Even today, as non-negotiable a part of my day as it is, I still have days when that voice whines about wanting to skip meditating that day (which is where the motivation of keeping that streak alive comes in really handy).
It feels gooooooood
A desire to keep the streak alive is important, but my biggest motivation is simply that meditation has had such a positive impact on my life. I’m way more grounded and much less reactive (something that has also reinforced by applying other facets of The Aliveness CODE).

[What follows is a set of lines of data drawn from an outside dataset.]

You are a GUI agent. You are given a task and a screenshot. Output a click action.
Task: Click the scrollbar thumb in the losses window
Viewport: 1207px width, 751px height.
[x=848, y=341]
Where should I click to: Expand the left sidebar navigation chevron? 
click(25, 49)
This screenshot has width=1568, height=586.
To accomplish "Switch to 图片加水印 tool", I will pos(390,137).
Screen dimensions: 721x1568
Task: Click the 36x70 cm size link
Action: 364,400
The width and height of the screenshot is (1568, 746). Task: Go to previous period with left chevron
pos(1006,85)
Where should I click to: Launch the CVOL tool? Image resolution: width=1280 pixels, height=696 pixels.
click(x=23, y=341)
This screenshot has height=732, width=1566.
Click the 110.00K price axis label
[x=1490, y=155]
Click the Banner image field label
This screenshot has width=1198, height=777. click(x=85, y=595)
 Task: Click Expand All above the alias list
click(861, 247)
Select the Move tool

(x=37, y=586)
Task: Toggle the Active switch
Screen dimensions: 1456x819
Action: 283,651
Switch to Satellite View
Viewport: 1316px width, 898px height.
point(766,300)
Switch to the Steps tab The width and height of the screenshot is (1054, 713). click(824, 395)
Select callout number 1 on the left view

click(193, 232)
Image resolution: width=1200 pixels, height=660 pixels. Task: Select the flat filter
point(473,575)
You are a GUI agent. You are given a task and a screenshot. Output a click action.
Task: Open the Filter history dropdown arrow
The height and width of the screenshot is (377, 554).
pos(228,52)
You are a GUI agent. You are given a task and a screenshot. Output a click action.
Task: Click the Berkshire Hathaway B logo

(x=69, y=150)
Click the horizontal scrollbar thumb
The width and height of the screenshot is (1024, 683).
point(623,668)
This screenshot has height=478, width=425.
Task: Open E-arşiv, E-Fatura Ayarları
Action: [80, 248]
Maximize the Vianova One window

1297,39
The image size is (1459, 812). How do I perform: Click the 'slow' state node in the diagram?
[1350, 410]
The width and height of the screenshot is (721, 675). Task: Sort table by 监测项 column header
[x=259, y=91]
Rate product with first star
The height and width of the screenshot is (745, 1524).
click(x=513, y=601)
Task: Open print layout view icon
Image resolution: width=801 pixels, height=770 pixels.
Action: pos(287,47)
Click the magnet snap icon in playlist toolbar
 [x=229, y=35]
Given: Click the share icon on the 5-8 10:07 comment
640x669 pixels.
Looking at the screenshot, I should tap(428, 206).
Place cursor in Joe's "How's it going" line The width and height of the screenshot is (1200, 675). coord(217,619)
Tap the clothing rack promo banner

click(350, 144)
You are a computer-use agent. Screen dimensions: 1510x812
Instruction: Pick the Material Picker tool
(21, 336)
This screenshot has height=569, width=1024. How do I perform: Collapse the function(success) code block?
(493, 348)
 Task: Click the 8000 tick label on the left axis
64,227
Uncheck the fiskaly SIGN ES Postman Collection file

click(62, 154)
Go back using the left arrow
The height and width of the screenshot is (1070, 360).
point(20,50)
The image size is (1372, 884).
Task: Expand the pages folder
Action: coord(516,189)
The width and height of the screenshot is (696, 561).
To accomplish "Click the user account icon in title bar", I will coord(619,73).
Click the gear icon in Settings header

The regular care and feeding it provides of my body, mind, and spirit lifts me up and supports me. It helps me when times are challenging, and it feels like a delicious luxury when times are good.
If you don’t have a meditation practice already, make it a 30-day experiment. For the next 30 days, aim to meditate five minutes each day. More if you want, but give yourself a goal of at least five minutes daily.
Personally, I find that first thing in the morning is best (because experience has taught me that if I leave something for later in the day, the odds that it will actually get done take a dramatic nose-dive). Experiment to see what works best but, if you can, aim to make it a recurring time every day.